[[ Text block, beginning ]]

Daniel Dae Kim unwittingly found himself in two public conversations about Hollywood racism this summer. In July, he and Grace Park left starring roles on “Hawaii Five-0” over an alleged pay disparity between them and their White co-stars. Last month, he stepped into the “Hellboy” film reboot’s role of Asian-American Major Ben Daimio when White actor Ed Skrein (“Deadpool”) left following accusations of Whitewashing.
Kim, who is Korean-American, touched on both of these stories and spoke about his work to empower creative professionals of color in an interview published by The Hollywood Reporter (THR) today (October 24). He avoided diving into his “Hawaii Five-0” departure, but he did address how his predicament fit into larger progress around pay equity:
Whether meaningful change comes from my personal situation is not something that can be judged in the moment, it can only be judged looking backward. I try to make the right decisions based on my own moral compass. It comes with consequences, and it comes with controversy, but many decisions of these kinds come with those things. … I’m aware of the larger ramifications of these kinds of stories in the culture at large, let’s put it that way.
He also reflected on the significance of joining “Hellboy” and how he relates to Major Daimio:
I don’t really think there has been a hero of Asian descent from a comic book in an American movie before. I think that’s pretty significant if that is true. That’s kind of the macro of the casting of this.
And I do feel a certain identification with the character. Daimio is marked by his appearance: literally marked [with a large facial scar]. So he’s someone who has to navigate his world despite the obstacles of how people react when they see him. And that’s something I can relate to. I grew up in a steel town, and at the time when I was a kid there weren’t any Asian families in the area. So it had its challenges.

[[ Text block, end ]]
[[ Given information, beginning ]]

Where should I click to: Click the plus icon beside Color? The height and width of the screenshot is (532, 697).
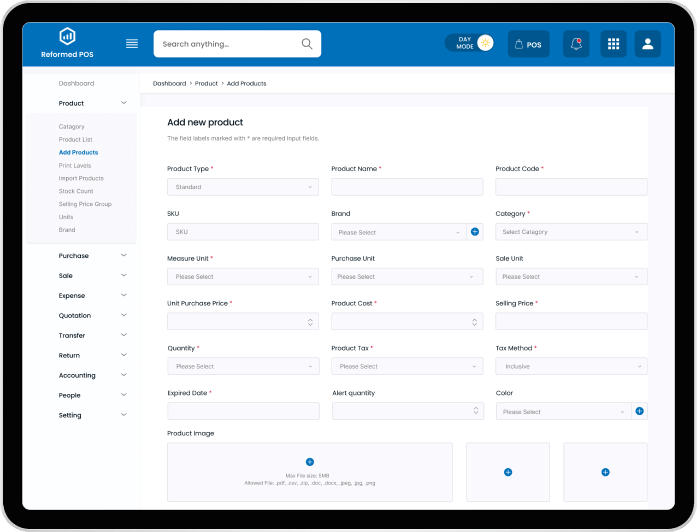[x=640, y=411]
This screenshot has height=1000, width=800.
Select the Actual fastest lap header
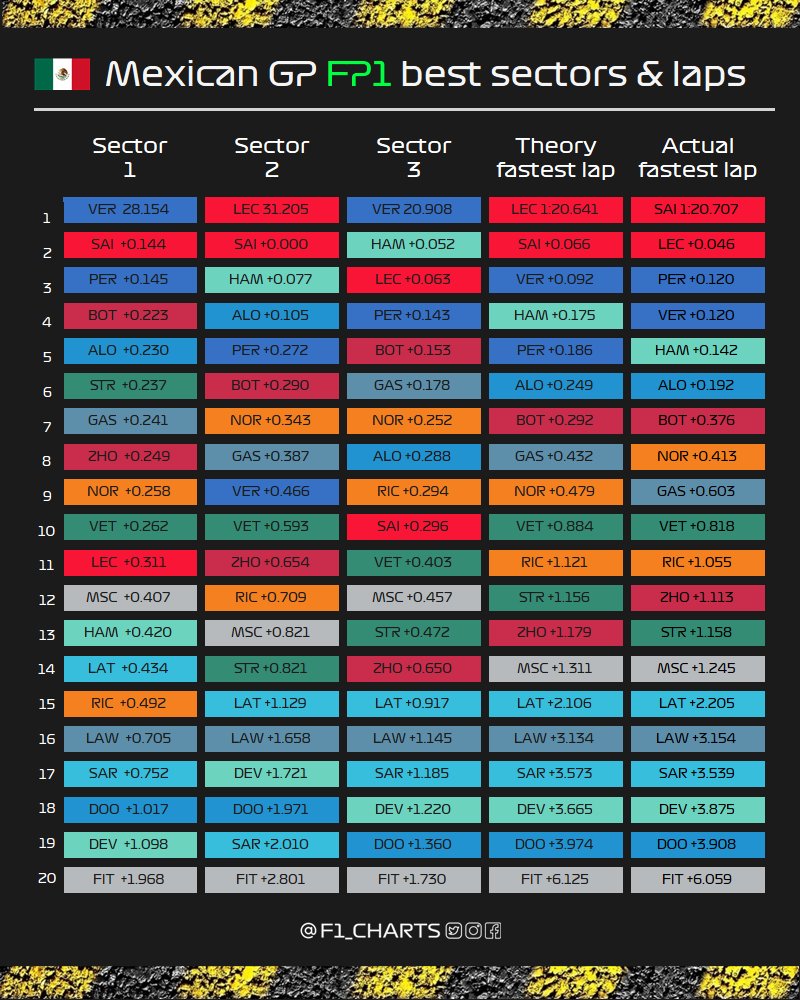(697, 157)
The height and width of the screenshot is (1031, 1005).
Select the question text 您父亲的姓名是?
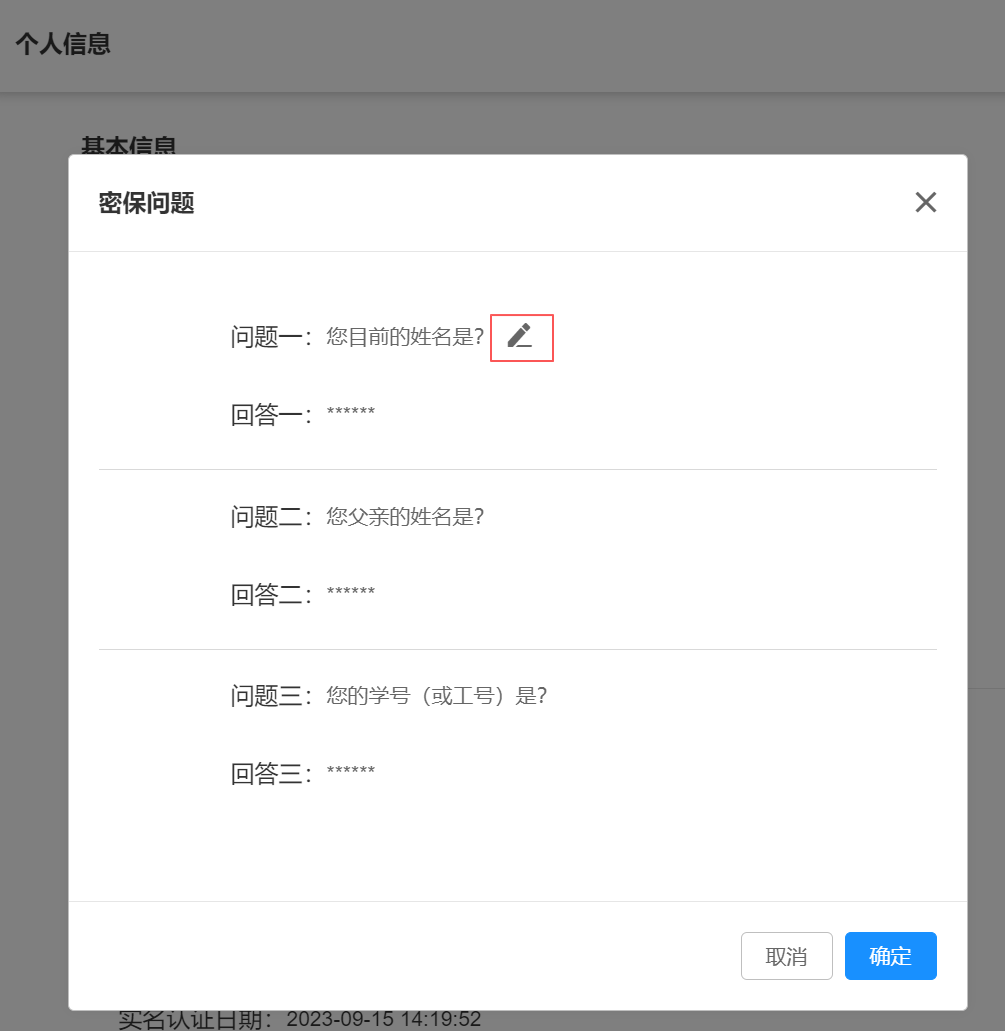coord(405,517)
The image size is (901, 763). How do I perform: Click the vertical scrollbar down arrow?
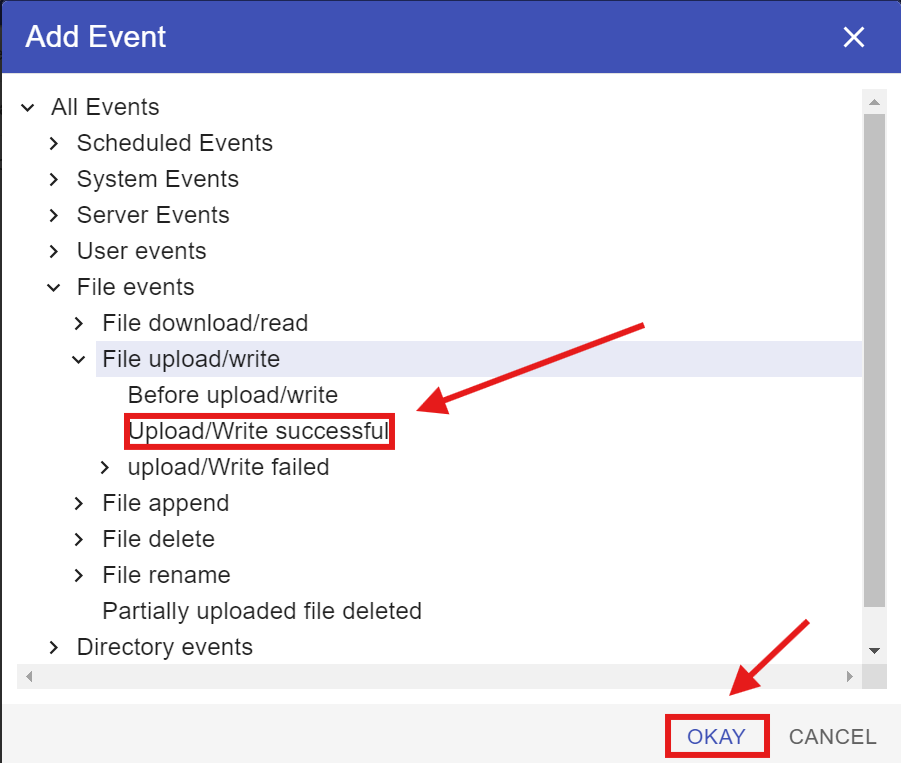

[[ Given information, end ]]

Questions to answer:
• a. In the article about Daniel Dae Kim, why does he say he identifies with the character Major Daimio? Answer in one to three sentences.
• b. Carry on the article about Daniel Dae Kim from its last sentence.
This listing has no connection to the article about Daniel Dae Kim.

Answer list:
• a. Daimio is literally marked by his appearance with a large facial scar and has to navigate his world despite how people react when they see him. Kim relates to that because he grew up in a steel town where, when he was a kid, there weren't any Asian families in the area, which brought its own challenges.

• b.
Kim currently executive produces ABC’s “The Good Doctor” through his own company, 3AD. The medical drama, which is based on a Korean television show of the same name, stars White actor Freddie Highmore (“Bates Motel”) in the lead role. Kim filled out the show’s supporting roles with various actors of color, including Antonia Thomas (“Misfits”), Tamlyn Tomita (“Teen Wolf”) and Nicholas Gonzalez (“Being Mary Jane”). He cites the series when affirming the structural importance of hiring people of color:
Something I often say is, I stand on the shoulders of the people who came before [me], and I’m ready to lift up people to stand on my shoulders. And one of the ways we can do that is to hire them. And that’s why it was so important for me to be a job creator, because there is no substitute for on-the-job experience. A lot of us, and I can tell you from experience, just didn’t have the kind of opportunity it required to get better at the same rate as others.
So it’s really important to me to create those opportunities. And as a producer, I think “The Good Doctor” shows that I’m not in it to create roles for myself, although I won’t rule that out, but it’s not my primary focus.